**Problem:**
Transcribe, without any alteration, only the lines that begin at the line containing "Task: Click the orange" and run to the last line below.
════════════════════
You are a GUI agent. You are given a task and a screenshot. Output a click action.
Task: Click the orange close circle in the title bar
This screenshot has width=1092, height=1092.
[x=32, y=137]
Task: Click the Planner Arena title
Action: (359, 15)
════════════════════
**Exercise result:**
Task: Click the orange close circle in the title bar
This screenshot has width=1092, height=1092.
[x=32, y=137]
Task: Click the Planner Arena title
Action: (359, 15)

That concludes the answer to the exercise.